FRBs or Fast radio bursts are millisecond-long bursts of radio waves in space. Individual radio bursts emit once and don’t repeat while repeating fast radio bursts are known to send out short, energetic radio waves multiple times. According to previous observations, usually, when the radio signals repeat, it’s sporadic or in a cluster.

Researchers with the Canadian Hydrogen Intensity Mapping Experiment/Fast Radio Burst Project collaboration detected a pattern in bursts occurring every 16.35 days between 16 September 2018 and 30 October 2019.

Over the course of four days, the signal would release a burst or two each hour and then go silent from another 12 days.

The findings are included in the pre-prin of a paper in arXiv, which means the paper has been moderated but not fully peer-reviewed.

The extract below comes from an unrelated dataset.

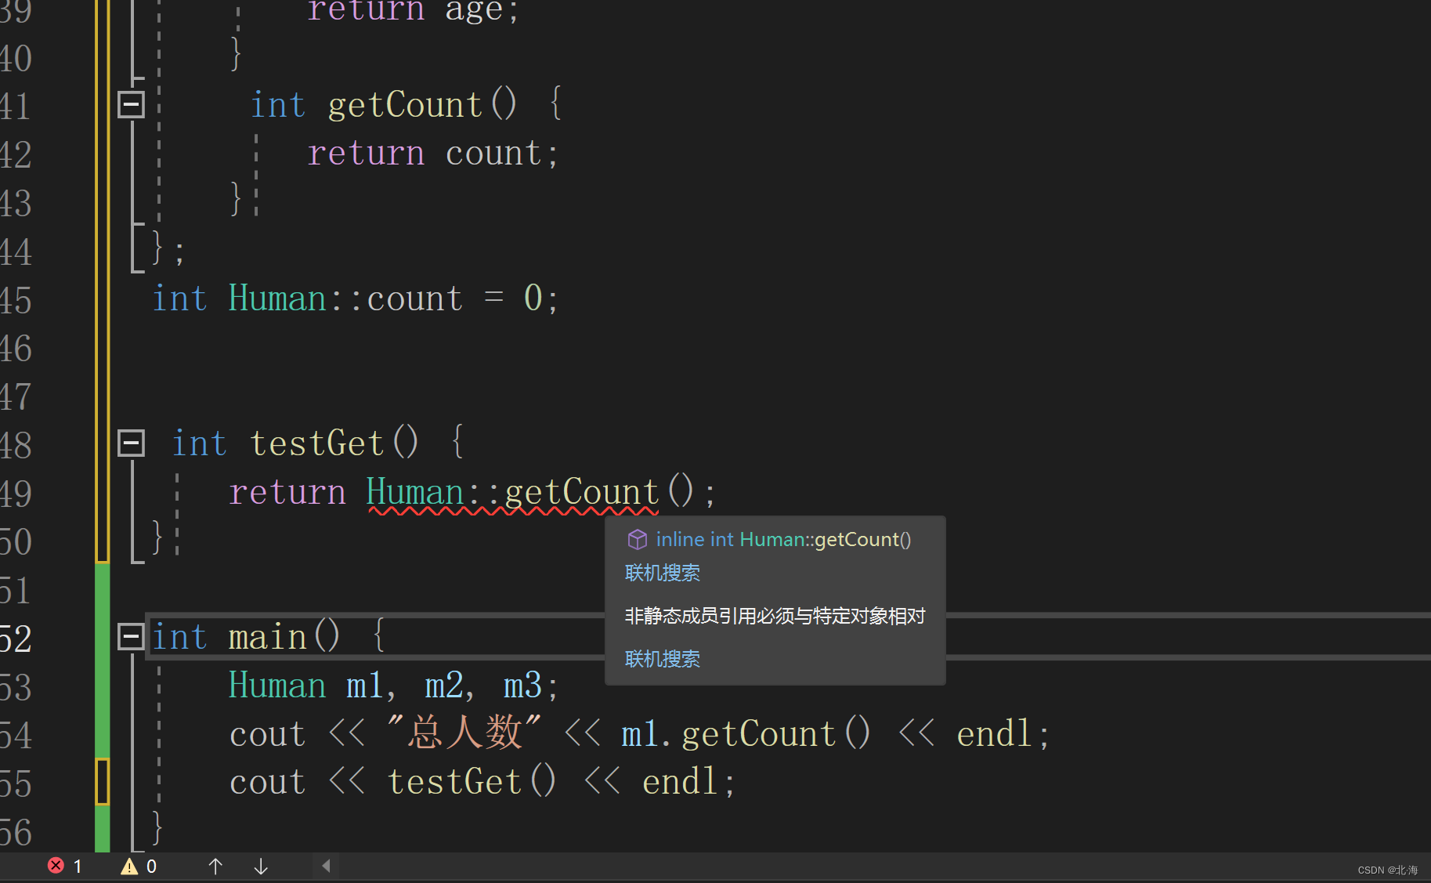Click the up arrow to jump to previous issue
This screenshot has width=1431, height=883.
pyautogui.click(x=216, y=866)
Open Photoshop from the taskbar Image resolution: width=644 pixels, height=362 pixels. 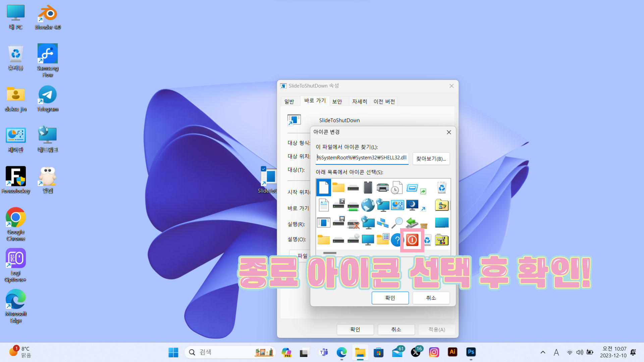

The authors of the paper are part of the CHIME/FRB collaboration, which has published a multitude of fast radio burst studies in recent years.

The radio signal is a known repeating fast radio burst FRB 180916.J0158+65.

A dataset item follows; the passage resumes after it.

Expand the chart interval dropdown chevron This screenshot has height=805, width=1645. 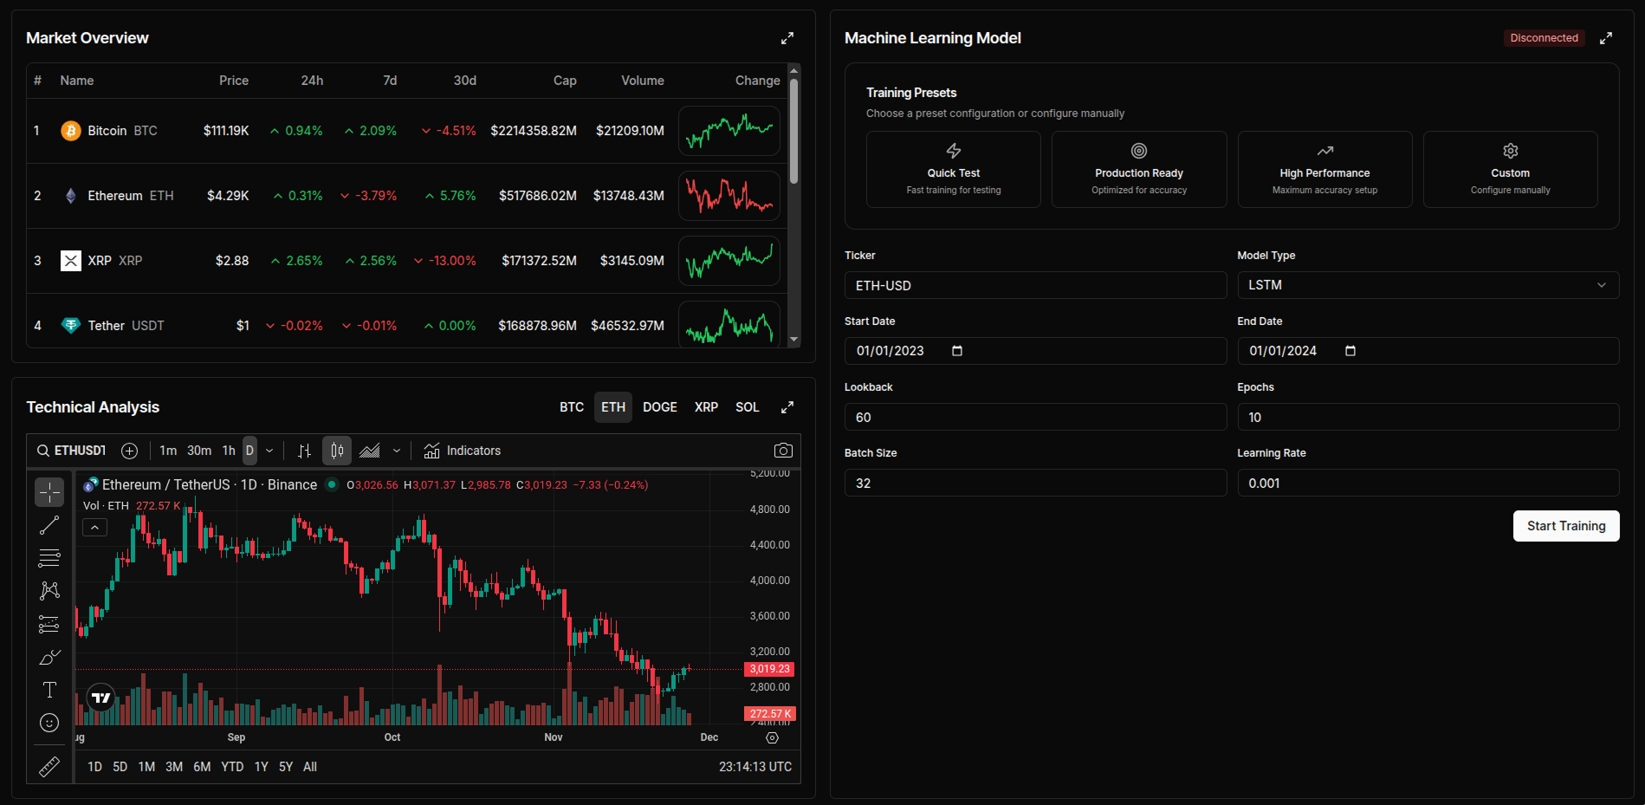coord(269,451)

Last year, the CHIME/FRB collaboration detected the sources of eight new repeating fast radio bursts, including this signal.

The FRBs have likely happened for billions of years. But humans only discovered them in 2007, and have detected only a few dozen of them since. And in June 2019, astronomers finally tracked an FRB to its home galaxy.

In general, patterns like this in astrophysics are often related to a spinning object or orbiting celestial bodies. Neutron stars often seem to strobe regularly from the perspective of X-ray detectors on Earth, because of hot spots on their surface spin in and out of view like a lighthouse beacon. And tiny planets may dim the light of the stars they orbit every time they pass between that star and Earth.

For astrophysics, patterns tend to indicate rotation but no one knows whether the pattern governs all FRBs or just some of them.